### Page excerpt
──────────────────────────────
Shopify has been steadily rising in popularity over the years, and it’s no secret that the platform is a favorite among eCommerce retailers for its flexibility, ease of use, and built-in tools.
From foam hats to phone cases, retailers across the web embrace Shopify to grow their businesses every day, hoping to outrank their competition in the process. Whether you’re a new business looking to make your mark or an older retailer adapting to new trends, here’s our step-by-step guide to putting your Shopify site at the coveted #1 spot in SERPs.
Content organization is a key part of SEO success, acting as a core component in how well your site ranks among search engine results. While larger, more robust websites might look enticing, the truth is that simpler is often better, meaning your Shopify site should be built with customers, customer journeys, and search crawlers in mind.
Picture walking into a store with products strewn all over the floor. Though you have a rough idea of what that store sells, there are no departmental directions, and you can’t find anyone to help you find what you need. If that makes you want to bail, you’re not alone, and the same can be said for Shopify customers. Like you, they want a streamlined experience, something that starts with how your site is laid out.
Start by choosing an SEO-friendly theme, usually consisting of Home Page, Category Pages, Sub-Category Pages, and Product Pages, similar to this diagram:
Homepage > Category Pages > Sub-Category Page > Product Pages
Not only does this ensure your products are only a few clicks away from the homepage, but it streamlines the shopping and site crawling experiences as well, making it easy for customers to crawlers to find what they need with little trouble.
──────────────────────────────
### Rows
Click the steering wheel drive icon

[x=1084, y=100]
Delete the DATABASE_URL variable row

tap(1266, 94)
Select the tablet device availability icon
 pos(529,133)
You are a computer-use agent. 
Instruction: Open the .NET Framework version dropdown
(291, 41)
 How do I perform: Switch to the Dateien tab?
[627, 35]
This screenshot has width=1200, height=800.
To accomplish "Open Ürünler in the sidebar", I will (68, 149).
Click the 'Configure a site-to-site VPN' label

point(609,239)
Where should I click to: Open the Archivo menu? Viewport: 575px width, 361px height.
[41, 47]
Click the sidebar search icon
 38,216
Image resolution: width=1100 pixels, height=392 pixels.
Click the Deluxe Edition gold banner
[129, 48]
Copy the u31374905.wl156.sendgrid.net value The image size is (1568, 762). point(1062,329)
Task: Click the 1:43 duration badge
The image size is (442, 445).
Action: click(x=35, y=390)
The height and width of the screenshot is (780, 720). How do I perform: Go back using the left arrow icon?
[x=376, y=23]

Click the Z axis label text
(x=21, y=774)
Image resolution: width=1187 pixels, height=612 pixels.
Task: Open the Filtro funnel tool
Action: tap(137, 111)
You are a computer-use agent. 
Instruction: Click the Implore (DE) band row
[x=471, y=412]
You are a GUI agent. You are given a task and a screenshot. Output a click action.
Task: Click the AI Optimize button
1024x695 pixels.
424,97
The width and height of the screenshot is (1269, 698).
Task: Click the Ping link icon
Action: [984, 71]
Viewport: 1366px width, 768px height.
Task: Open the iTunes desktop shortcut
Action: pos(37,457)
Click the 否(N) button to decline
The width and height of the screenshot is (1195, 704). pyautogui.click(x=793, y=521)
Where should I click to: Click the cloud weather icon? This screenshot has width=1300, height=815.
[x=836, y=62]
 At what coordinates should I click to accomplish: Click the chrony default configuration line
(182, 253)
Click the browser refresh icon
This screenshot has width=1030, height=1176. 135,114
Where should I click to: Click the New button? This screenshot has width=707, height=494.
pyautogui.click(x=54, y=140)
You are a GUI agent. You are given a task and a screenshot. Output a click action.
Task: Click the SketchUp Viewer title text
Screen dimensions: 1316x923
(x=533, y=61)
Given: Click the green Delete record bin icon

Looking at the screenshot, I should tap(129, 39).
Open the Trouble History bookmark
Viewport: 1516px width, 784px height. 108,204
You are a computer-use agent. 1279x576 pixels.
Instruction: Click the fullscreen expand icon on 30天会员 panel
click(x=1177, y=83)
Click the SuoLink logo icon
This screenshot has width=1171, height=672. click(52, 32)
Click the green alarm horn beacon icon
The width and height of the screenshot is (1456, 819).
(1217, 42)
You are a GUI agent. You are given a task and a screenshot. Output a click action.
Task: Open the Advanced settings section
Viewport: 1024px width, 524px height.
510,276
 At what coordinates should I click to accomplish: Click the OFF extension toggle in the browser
──────────────────────────────
### What to do
A: In the Shopify SEO guide, which page types does an SEO-friendly theme usually consist of?
B: Write a continuation of the Shopify SEO guide, picking up right after its last sentence.

### Outputs by task
A: Home Page, Category Pages, Sub-Category Pages, and Product Pages.

B:
As equally important parts of your core website structure, you’ll need to include an About page and Contact page as well, as these will give visitors a clearer understanding of what your company has to offer, doing their part to help drive conversions.
Last but not least, be sure to include a Search box on your page. While this won’t directly help with SEO, it’ll absolutely help customers to narrow down their searches, building trust and revenue for your company as customers enjoy a better, more positive user experience.
Speaking of user experience, it’s no secret that a satisfied shopper is more likely to stick around your website longer, browse more pages, and engage with it more. That being said, there are some things you can do to increase those odds. These include:
Site Speed Optimizations: While slow and steady might win the race, the same can’t be said about search engine optimization. In the world of eCommerce especially, page speed and site performance are key factors to staying one step ahead of the competition. Said optimizations can include using a fast, mobile-friendly theme, using smaller, better-optimized images, removing apps you no longer need, and avoiding the use of sliders. Best of all, you can check your Shopify site using Google’s Page Speed Insights Tool, as it’ll reveal critical elements where your site could improve.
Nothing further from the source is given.